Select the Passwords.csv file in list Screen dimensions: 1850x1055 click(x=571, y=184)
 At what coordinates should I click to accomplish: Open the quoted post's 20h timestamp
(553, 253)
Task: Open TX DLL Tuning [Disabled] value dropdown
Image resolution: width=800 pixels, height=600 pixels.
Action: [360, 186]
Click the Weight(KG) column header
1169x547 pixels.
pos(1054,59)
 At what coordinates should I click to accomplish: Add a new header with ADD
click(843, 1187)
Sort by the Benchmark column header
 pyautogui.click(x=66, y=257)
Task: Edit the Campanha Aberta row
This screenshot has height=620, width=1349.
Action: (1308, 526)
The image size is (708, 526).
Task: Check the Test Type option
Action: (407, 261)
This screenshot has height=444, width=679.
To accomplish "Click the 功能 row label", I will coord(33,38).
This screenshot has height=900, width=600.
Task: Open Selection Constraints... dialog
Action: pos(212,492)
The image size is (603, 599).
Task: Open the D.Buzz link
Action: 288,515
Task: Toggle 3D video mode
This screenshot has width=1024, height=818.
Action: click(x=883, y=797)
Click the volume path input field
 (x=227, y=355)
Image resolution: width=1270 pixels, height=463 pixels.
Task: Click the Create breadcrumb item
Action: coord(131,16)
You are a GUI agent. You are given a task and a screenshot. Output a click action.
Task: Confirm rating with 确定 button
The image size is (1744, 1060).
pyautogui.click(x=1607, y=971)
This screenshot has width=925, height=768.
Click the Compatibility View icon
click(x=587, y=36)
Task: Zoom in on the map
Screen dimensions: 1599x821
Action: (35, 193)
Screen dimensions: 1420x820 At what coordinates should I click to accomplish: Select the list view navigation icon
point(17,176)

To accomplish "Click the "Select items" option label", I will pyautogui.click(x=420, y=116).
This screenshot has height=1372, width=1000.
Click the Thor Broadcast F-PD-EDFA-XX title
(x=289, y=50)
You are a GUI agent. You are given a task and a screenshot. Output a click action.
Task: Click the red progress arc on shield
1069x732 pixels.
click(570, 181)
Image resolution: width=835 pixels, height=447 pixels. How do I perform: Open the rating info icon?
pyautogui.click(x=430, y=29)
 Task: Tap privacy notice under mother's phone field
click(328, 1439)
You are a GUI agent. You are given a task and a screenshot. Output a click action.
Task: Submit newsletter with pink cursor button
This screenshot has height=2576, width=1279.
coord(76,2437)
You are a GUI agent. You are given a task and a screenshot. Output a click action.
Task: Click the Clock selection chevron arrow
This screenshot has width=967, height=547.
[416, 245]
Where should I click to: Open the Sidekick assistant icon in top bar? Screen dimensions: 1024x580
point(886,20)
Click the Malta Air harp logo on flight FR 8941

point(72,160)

» **What you need to do**
Without any alteration, repeat the entire listing.

» **Answer**
Select the Passwords.csv file in list Screen dimensions: 1850x1055 click(x=571, y=184)
 At what coordinates should I click to accomplish: Open the quoted post's 20h timestamp
(553, 253)
Task: Open TX DLL Tuning [Disabled] value dropdown
Image resolution: width=800 pixels, height=600 pixels.
Action: [360, 186]
Click the Weight(KG) column header
1169x547 pixels.
pos(1054,59)
 At what coordinates should I click to accomplish: Add a new header with ADD
click(843, 1187)
Sort by the Benchmark column header
 pyautogui.click(x=66, y=257)
Task: Edit the Campanha Aberta row
This screenshot has height=620, width=1349.
Action: (1308, 526)
The image size is (708, 526).
Task: Check the Test Type option
Action: (407, 261)
This screenshot has height=444, width=679.
To accomplish "Click the 功能 row label", I will coord(33,38).
This screenshot has height=900, width=600.
Task: Open Selection Constraints... dialog
Action: pos(212,492)
The image size is (603, 599).
Task: Open the D.Buzz link
Action: 288,515
Task: Toggle 3D video mode
This screenshot has width=1024, height=818.
Action: click(x=883, y=797)
Click the volume path input field
 (x=227, y=355)
Image resolution: width=1270 pixels, height=463 pixels.
Task: Click the Create breadcrumb item
Action: coord(131,16)
You are a GUI agent. You are given a task and a screenshot. Output a click action.
Task: Confirm rating with 确定 button
The image size is (1744, 1060).
pyautogui.click(x=1607, y=971)
This screenshot has width=925, height=768.
Click the Compatibility View icon
click(x=587, y=36)
Task: Zoom in on the map
Screen dimensions: 1599x821
Action: (35, 193)
Screen dimensions: 1420x820 At what coordinates should I click to accomplish: Select the list view navigation icon
point(17,176)

To accomplish "Click the "Select items" option label", I will pyautogui.click(x=420, y=116).
This screenshot has height=1372, width=1000.
Click the Thor Broadcast F-PD-EDFA-XX title
(x=289, y=50)
You are a GUI agent. You are given a task and a screenshot. Output a click action.
Task: Click the red progress arc on shield
1069x732 pixels.
click(570, 181)
Image resolution: width=835 pixels, height=447 pixels. How do I perform: Open the rating info icon?
pyautogui.click(x=430, y=29)
 Task: Tap privacy notice under mother's phone field
click(328, 1439)
You are a GUI agent. You are given a task and a screenshot. Output a click action.
Task: Submit newsletter with pink cursor button
This screenshot has height=2576, width=1279.
coord(76,2437)
You are a GUI agent. You are given a task and a screenshot. Output a click action.
Task: Click the Clock selection chevron arrow
This screenshot has width=967, height=547.
[416, 245]
Where should I click to: Open the Sidekick assistant icon in top bar? Screen dimensions: 1024x580
point(886,20)
Click the Malta Air harp logo on flight FR 8941

point(72,160)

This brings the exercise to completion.